:: Extract to read ::

When the Buddha told Ananda that the entirety of the practice lay in having an admirable friend, he wasn’t saying something warm and reassuring about the compassion of others. He was pointing out three uncomfortable truths—about delusion and trust—that call for clear powers of judgment.
The first truth is that you can’t really trust yourself to see through your delusion on your own. When you’re deluded, you don’t know you’re deluded. You need some trustworthy outside help to point it out to you. This is why, when the Buddha advised the Kalamas to know for themselves, one of the things he told them to know for themselves was how wise people would judge their behavior. When he advised his son, Rahula, to examine his own actions as he would his face in a mirror, he said that if Rahula saw that his actions had caused any harm, he should talk it over with a knowledgeable friend on the path. That way he could learn how to be open with others—and himself—about his mistakes and at the same time tap into the knowledge that his friend had gained. He wouldn’t have to keep reinventing the dharma wheel on his own.
So if you really want to become skillful in your thoughts, words, and deeds, you need a trustworthy friend to point out your blind spots. And because those spots are blindest around your unskillful habits, the primary duty of a trustworthy friend is to point out your faults—for only when you see your faults can you correct them; only when you correct them are you benefiting from your friend’s compassion in pointing them out.
Regard him as one who points out treasure, the wise one who seeing your faults rebukes you.
Stay with this sort of sage.
For the one who stays with a sage of this sort, things get better, not worse. —Dhammapada 76
In passing judgment on your faults, an admirable friend is like a trainer. Once, when a horse trainer came to see the Buddha, the Buddha asked him how he trained his horses. The trainer said that some horses responded to gentle training, others to harsh training, others required both harsh and gentle training; but if a horse didn’t respond to either type of training, he’d kill the horse to maintain the reputation of his teachers’ lineage. Then the trainer asked the Buddha how he trained his students, and the Buddha replied, “In the same way.” Some students responded to gentle criticism, others to harsh criticism, others to a mixture of the two, but if a student didn’t respond to either type of criticism, he’d kill the student. This shocked the horse trainer, until the Buddha explained what he meant by “killing”: He wouldn’t train the student any further, which essentially killed the student’s opportunity to grow in the practice.

[Pointing data for screenshots]
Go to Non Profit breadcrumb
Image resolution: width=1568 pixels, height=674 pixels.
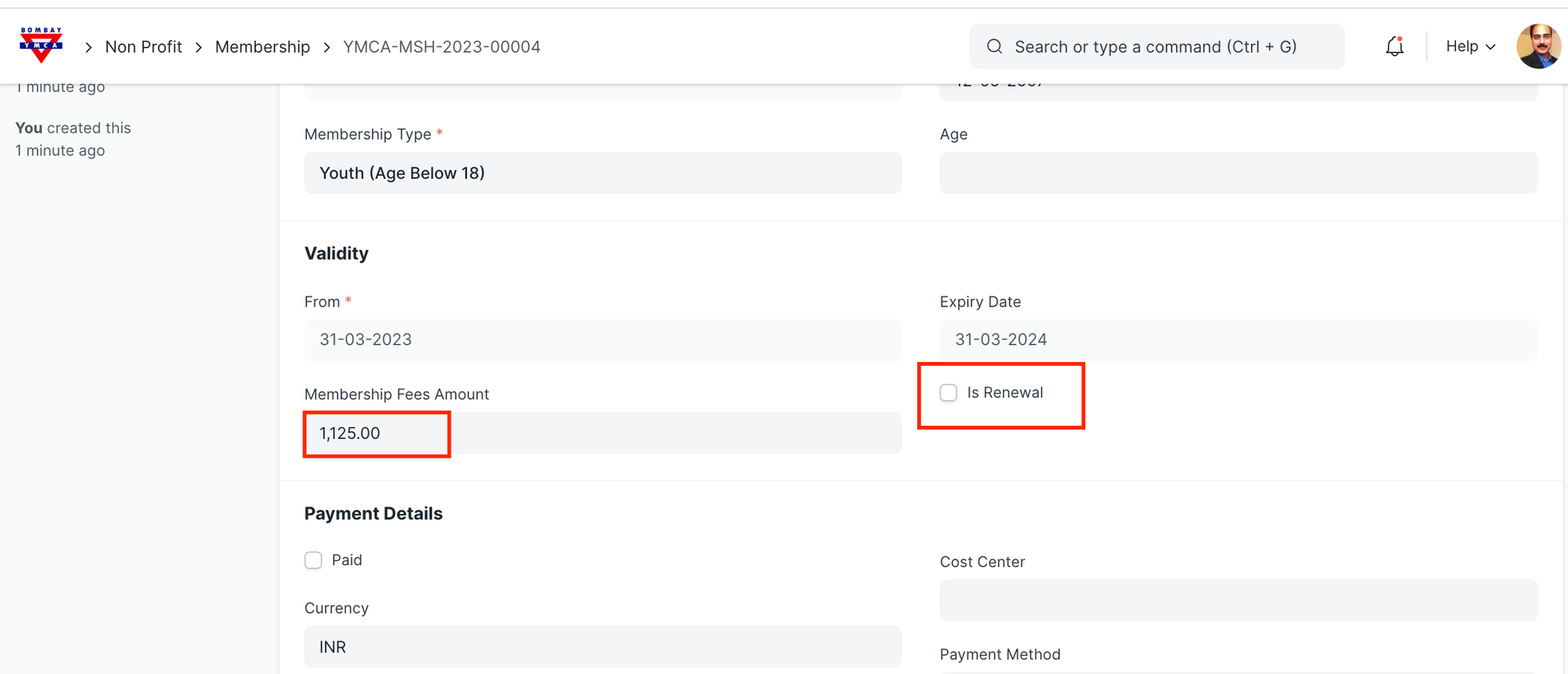coord(144,47)
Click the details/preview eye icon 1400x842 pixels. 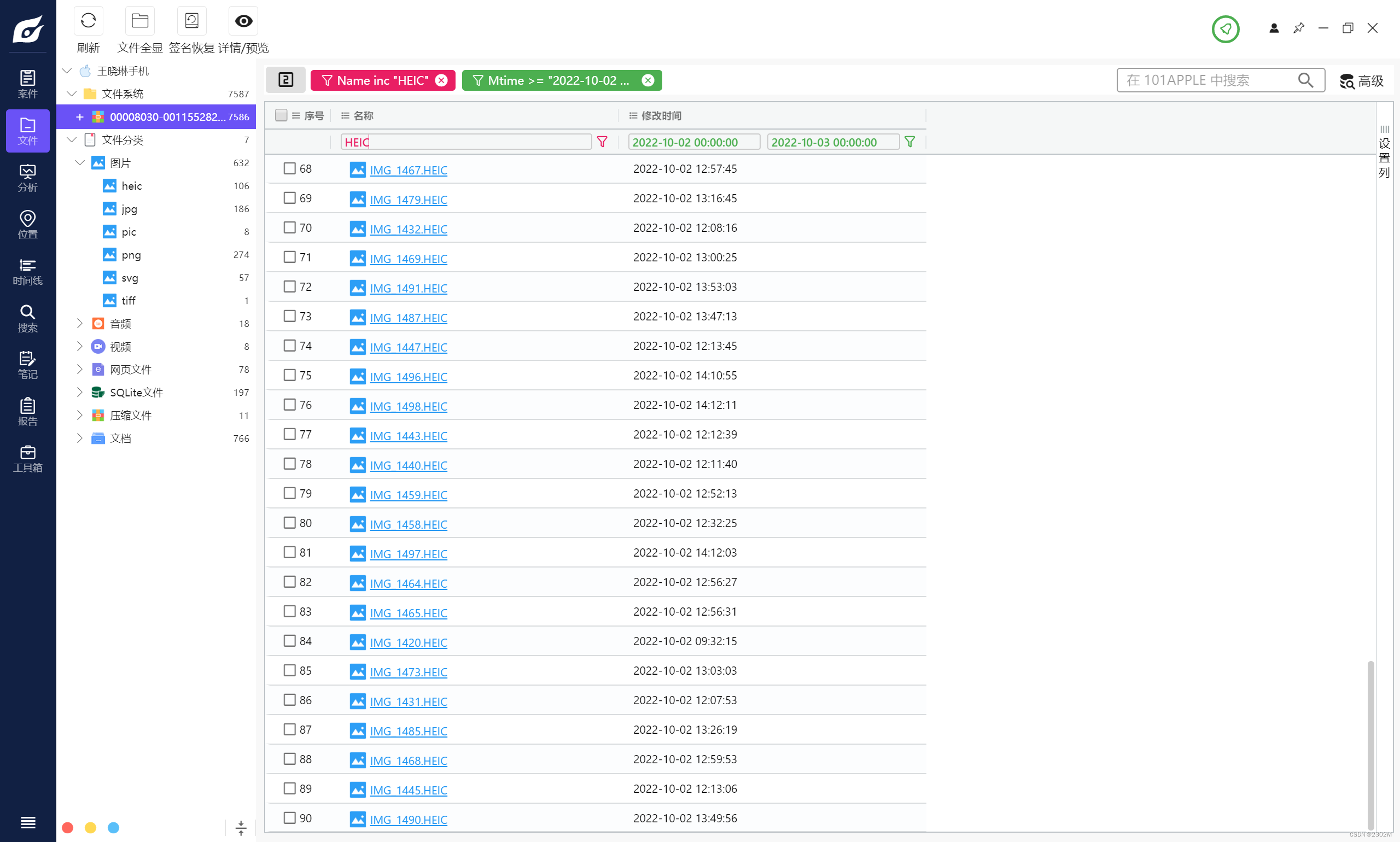click(x=243, y=21)
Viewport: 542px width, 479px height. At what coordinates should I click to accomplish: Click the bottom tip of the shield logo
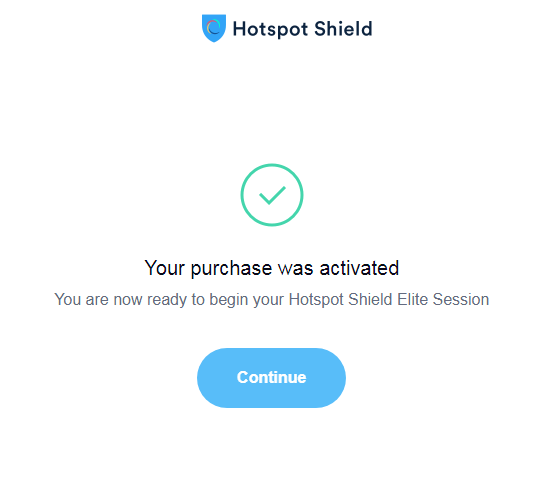tap(214, 40)
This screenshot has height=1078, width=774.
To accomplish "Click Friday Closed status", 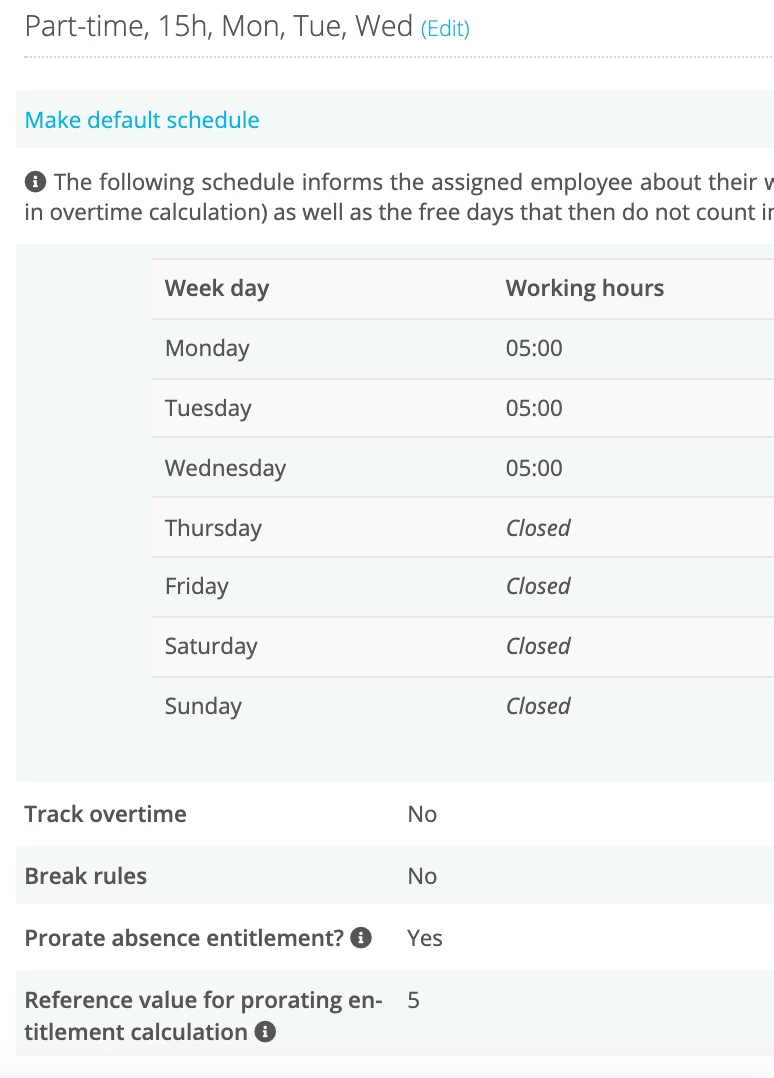I will pyautogui.click(x=538, y=586).

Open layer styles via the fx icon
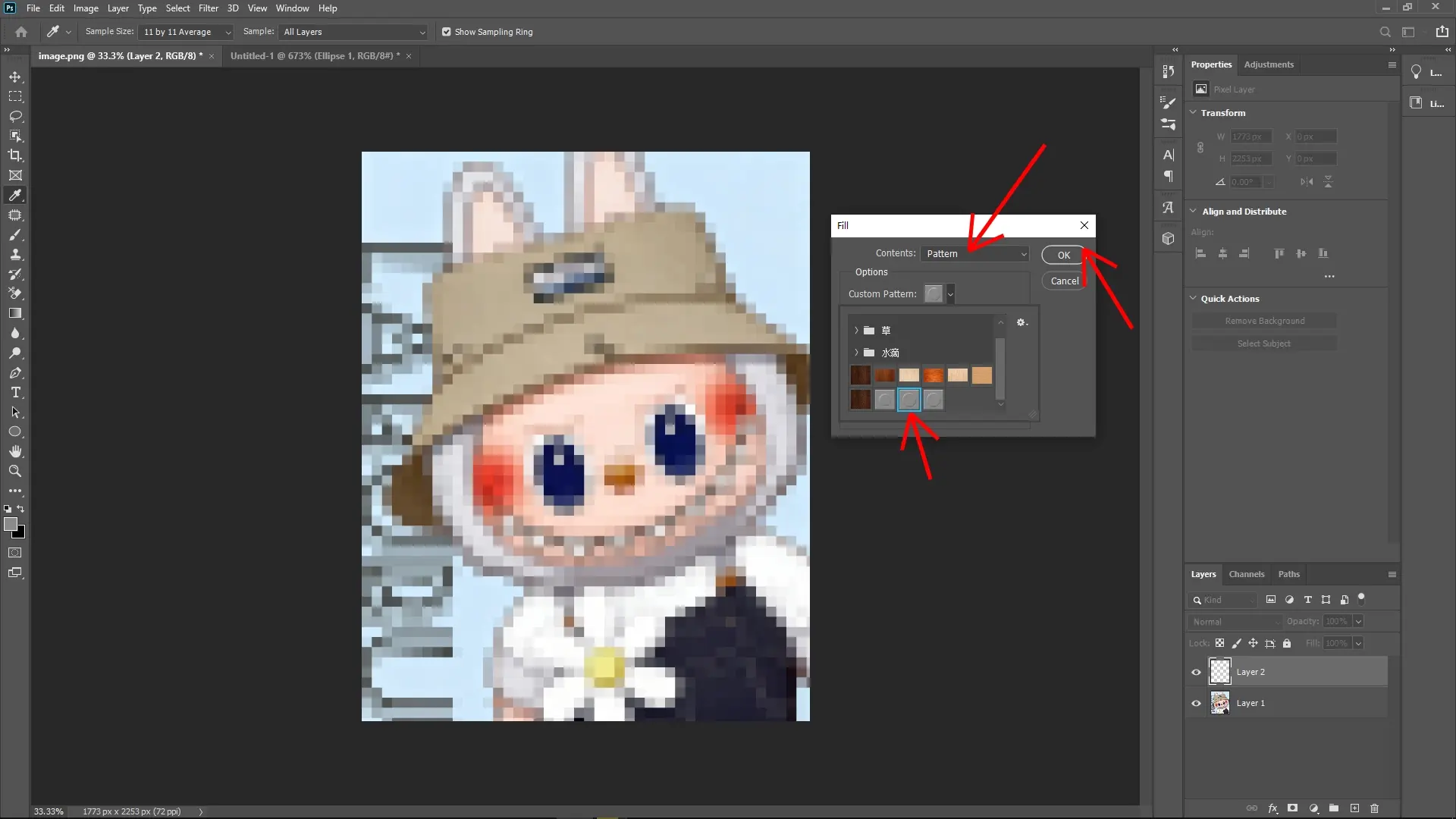pyautogui.click(x=1273, y=808)
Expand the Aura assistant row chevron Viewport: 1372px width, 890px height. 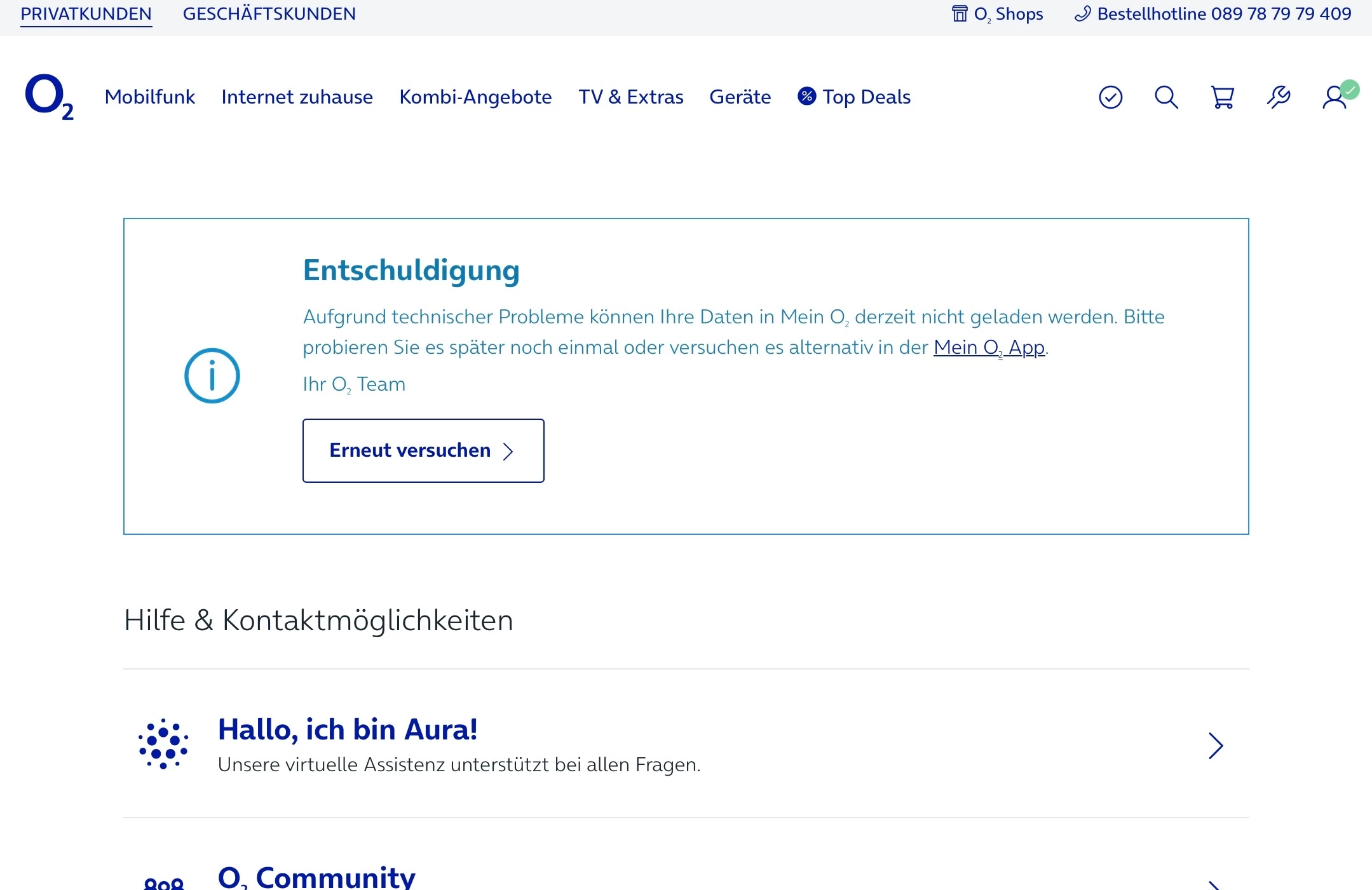(1215, 746)
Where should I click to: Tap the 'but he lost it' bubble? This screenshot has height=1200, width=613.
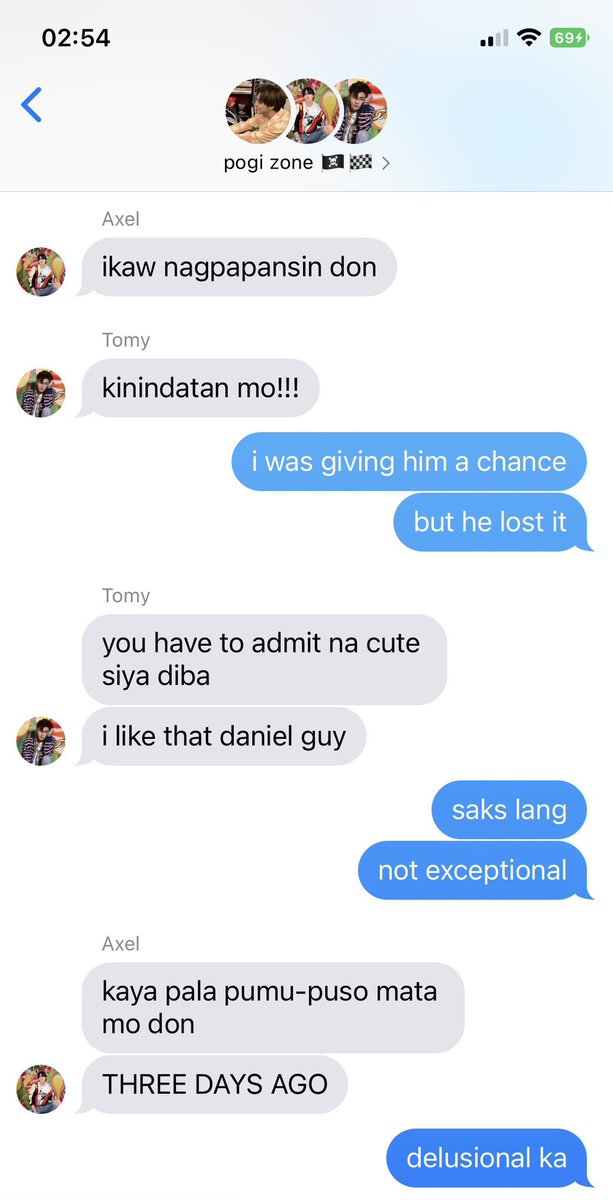click(x=490, y=522)
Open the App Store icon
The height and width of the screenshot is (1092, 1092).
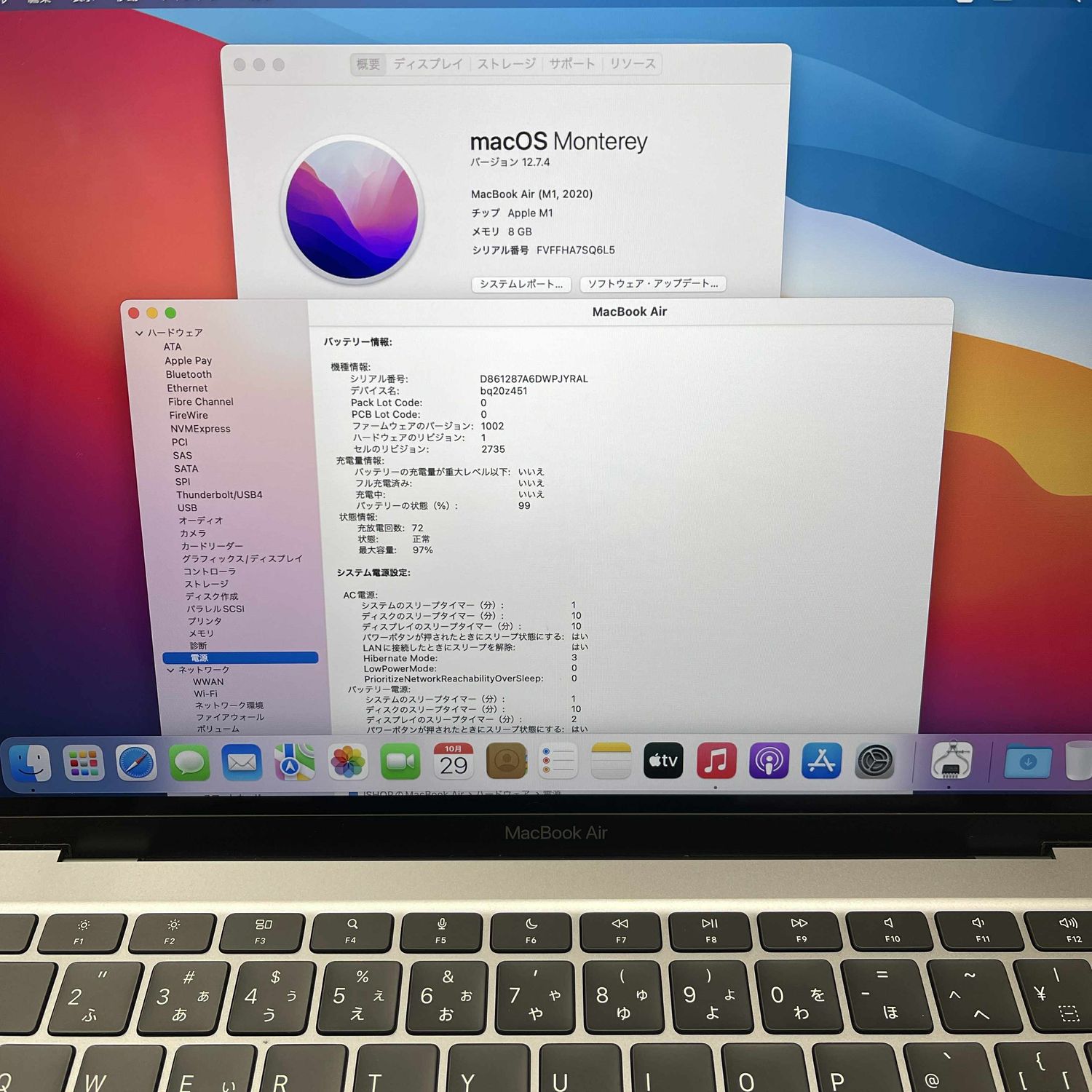click(x=821, y=761)
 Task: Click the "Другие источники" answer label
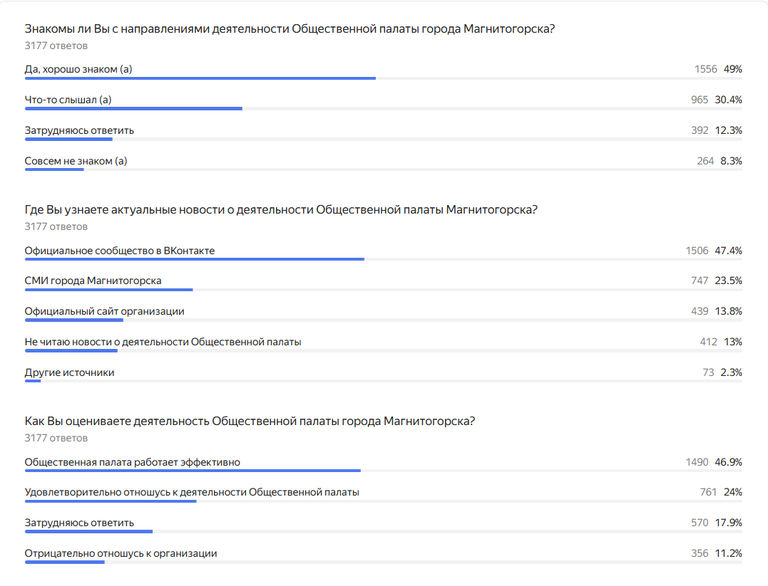click(x=69, y=372)
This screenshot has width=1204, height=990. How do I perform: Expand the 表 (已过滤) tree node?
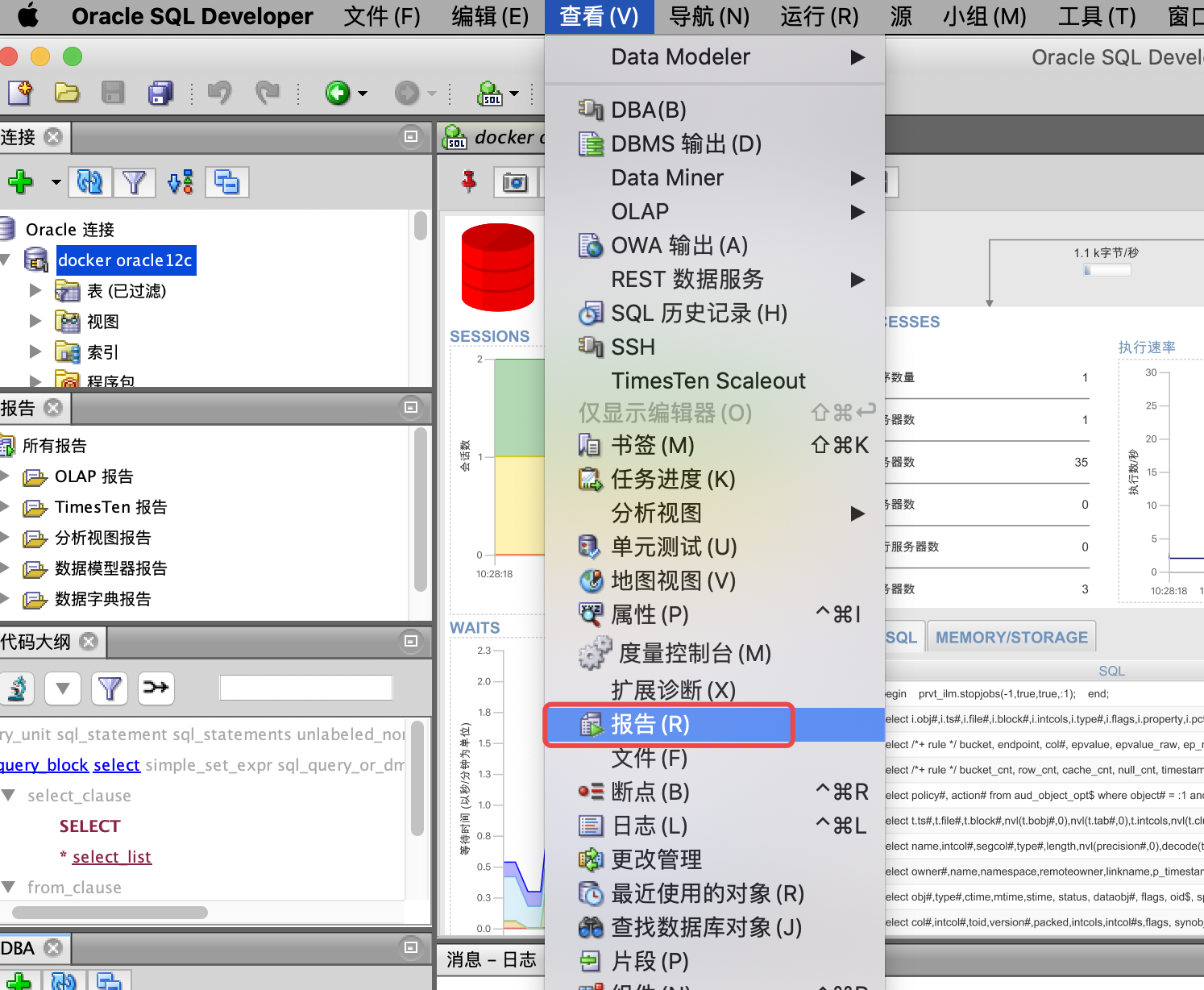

:: Work to do ::
a) Summarize the passage on the admirable friend in two sentences.
b) In the passage on the admirable friend, what did the horse trainer do with a horse that responded to neither gentle nor harsh training?
c) Resume the passage on the admirable friend from the point where it stops.

:: The replies ::
a) The Buddha's statement to Ananda that the whole practice lies in having an admirable friend points to uncomfortable truths about delusion and trust, the first being that you can't see through your own delusion alone and need a trustworthy friend to point out your faults. Such a friend judges your faults like a trainer, using gentle or harsh criticism, and a student who responds to neither is no longer trained.

b) He killed it to maintain the reputation of his teachers' lineage.

c)
So the first prerequisite in maintaining an admirable friend is being willing to take criticism, both gentle and harsh. This is why the Buddha told his disciples not to teach for money, for the person paying is the one who determines what’s taught, and people rarely pay for the criticism they need to hear. But even if the teacher is teaching for free, you run into the Buddha’s second uncomfortable truth: You can’t open your heart to just anyone. Our powers of judgment really do have power, and because that power can cause long-term help or harm, you have to take care in choosing your friend. Don’t fall into the easy trap of being judgmental or nonjudgmental—judgmental in trusting your knee-jerk likes or dislikes, nonjudgmental in trusting that every dharma teacher would be equally beneficial as a guide. Instead, be judicious in choosing the person whose judgments you’re going to take on as your own.
This, of course, sounds like a catch-22: You need a good teacher to help develop your powers of judgment, but welldeveloped powers of judgment to recognize who a good teacher might be. And even though there’s no foolproof way out of the catch—after all, you can master a foolproof way and still be a fool—there is a way if you’re willing to learn from experience. And fortunately the Buddha gave advice about how to develop your powers of judgment, so that you know what to look for along the way. In fact, his recommendations for how to choose an admirable friend are a preliminary exercise in discernment: learning how to develop judicious powers of judgment so that you, too, can become an admirable friend, first to yourself and then to the people around you.
The first step in being judicious is understanding what it means to judge in a helpful way. Think not of a justice sitting on her bench, passing a verdict of guilt or innocence, but of a piano teacher listening to you play. She’s not passing a final verdict on your potential as a pianist. Instead, she’s judging a work in progress: listening to your intention for the performance, listening to your execution of that intention, and then deciding whether it works. If it doesn’t, she has to figure out if the problem is with the intention or the execution, make helpful suggestions, and then let you try again. She keeps this up until she’s satisfied with your performance. The important principle is that she never directs her judgments at you as a person. Instead she has to stay focused on your actions, to keep looking for better ways to raise them to higher and higher standards.
At the same time, you’re learning from her how to judge your own playing: thinking more carefully about your intention, listening more carefully to your execution, developing higher standards for what works, and learning to think outside the box for ways to improve. Most important of all, you’re learning to focus your judgment on your performance, and not on yourself. This way—when there’s less you invested in your habits—you’re more willing to recognize unskillful habits and to drop them in favor of more skillful ones.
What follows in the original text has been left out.